EXERCISE - From the records below, please repeat exactly the line that has "Task: Advance to next day arrow", the line that has "This screenshot has height=1520, width=720.", and every line between them, and nothing else.

INPUT DATA -
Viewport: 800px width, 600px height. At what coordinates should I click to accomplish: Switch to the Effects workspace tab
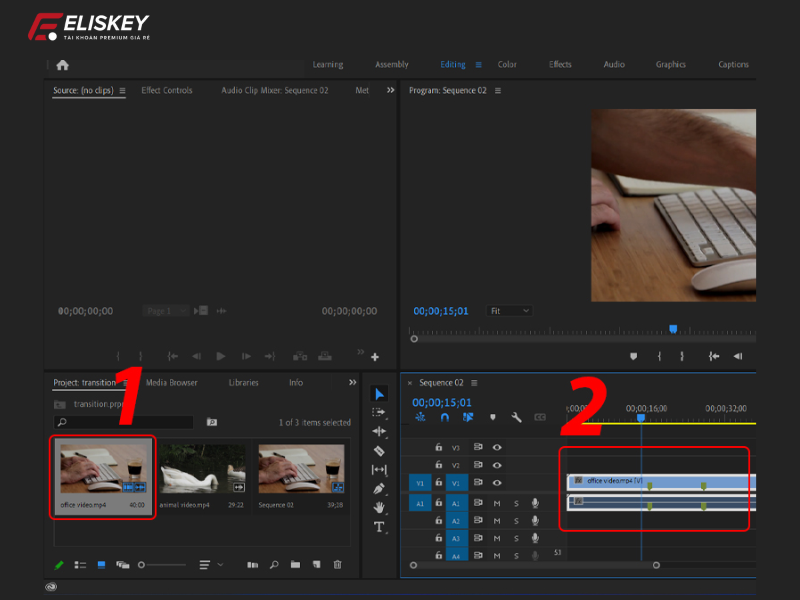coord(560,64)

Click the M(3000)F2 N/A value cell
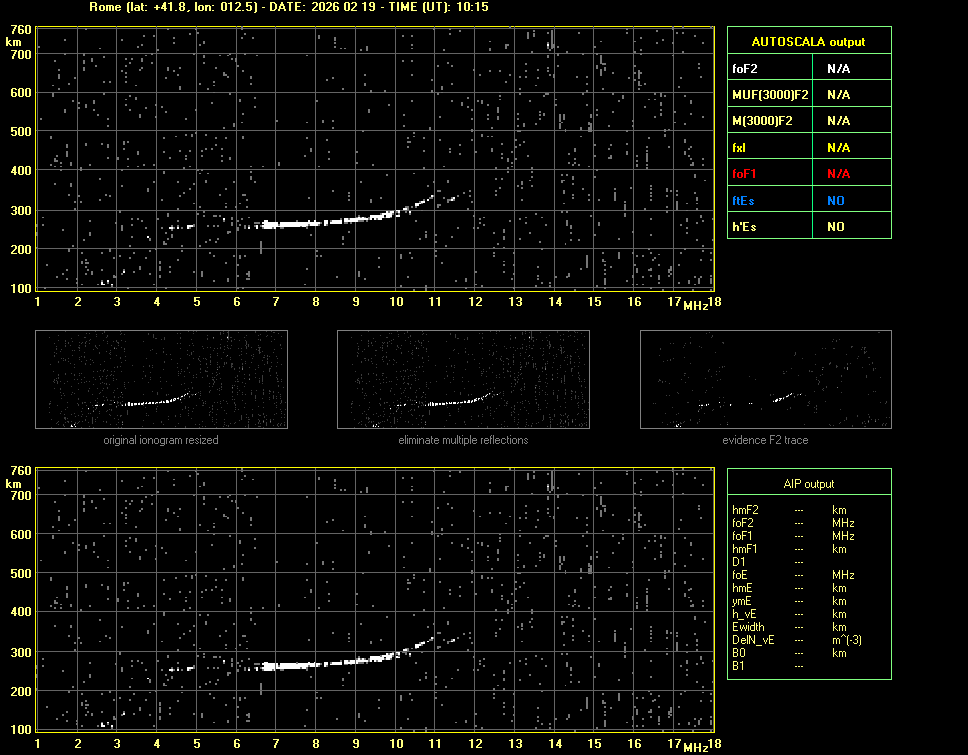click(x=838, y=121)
* * *
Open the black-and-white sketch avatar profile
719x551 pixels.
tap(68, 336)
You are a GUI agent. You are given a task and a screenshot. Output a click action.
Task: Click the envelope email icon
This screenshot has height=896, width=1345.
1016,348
...
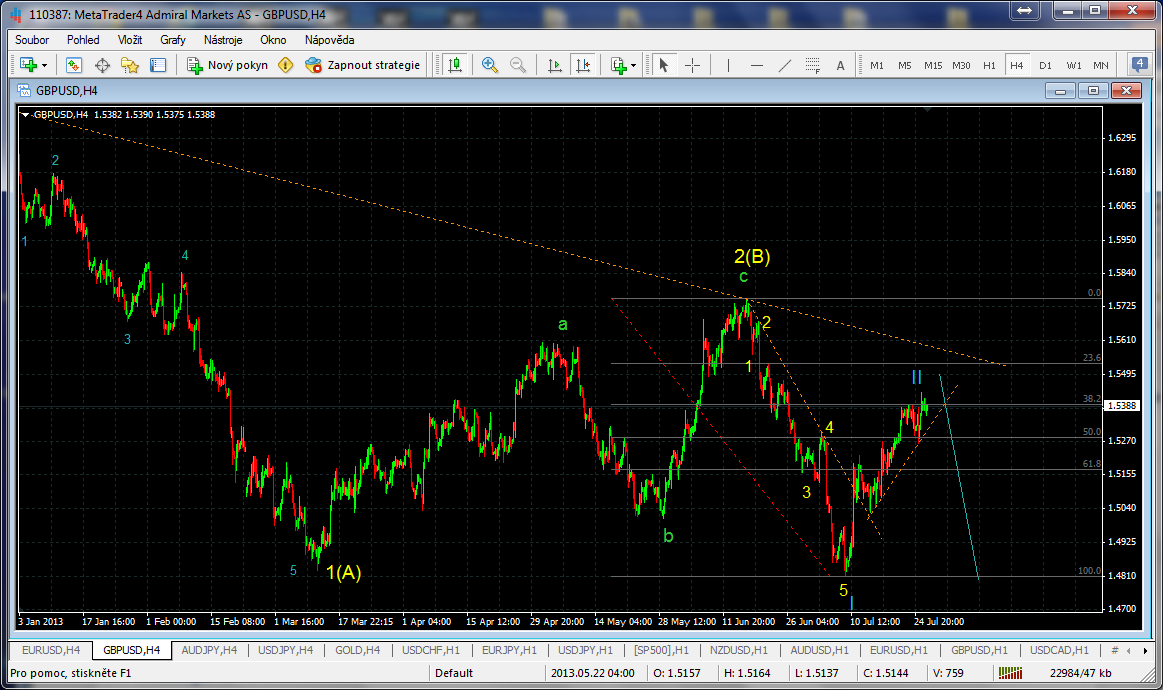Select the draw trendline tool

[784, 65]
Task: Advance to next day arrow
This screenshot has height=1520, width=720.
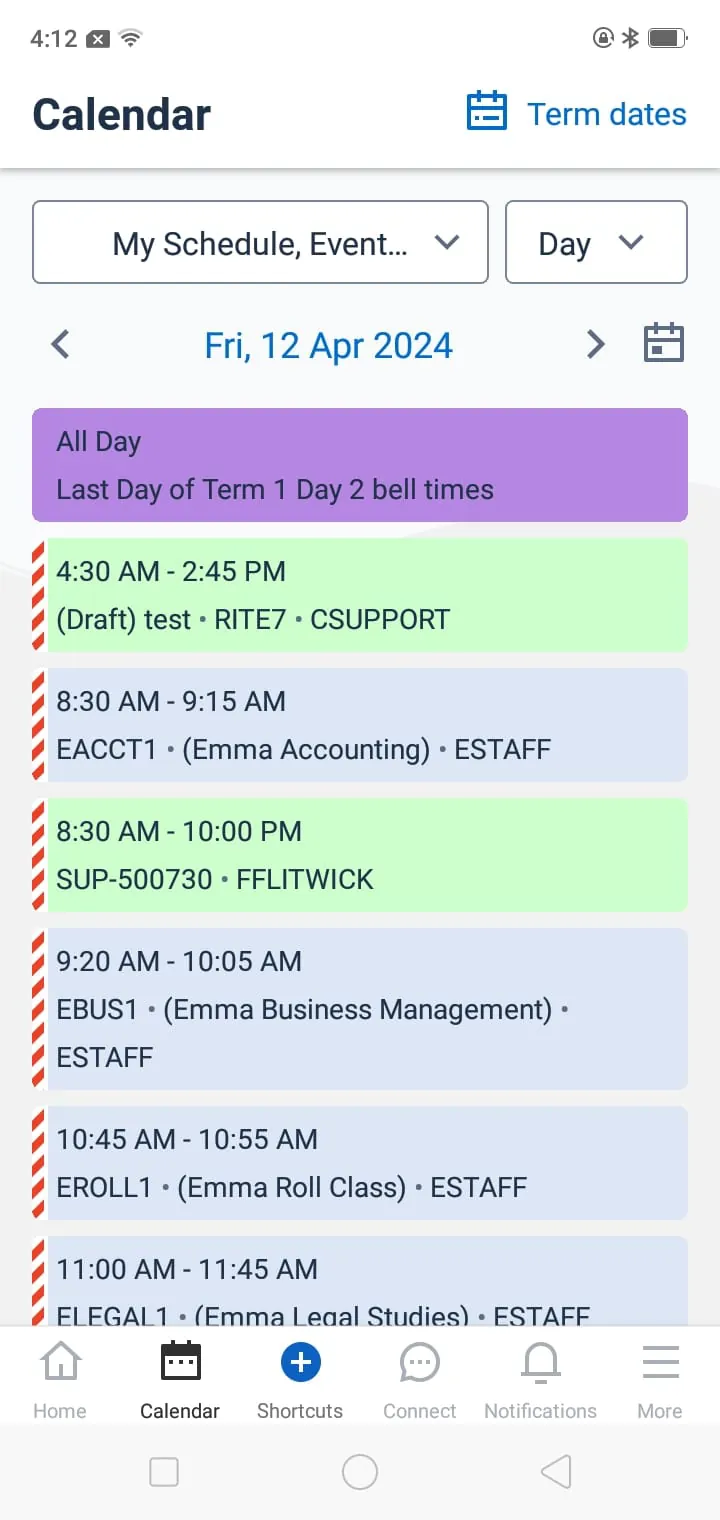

PROBLEM SOLUTION -
Task: Advance to next day arrow
This screenshot has height=1520, width=720.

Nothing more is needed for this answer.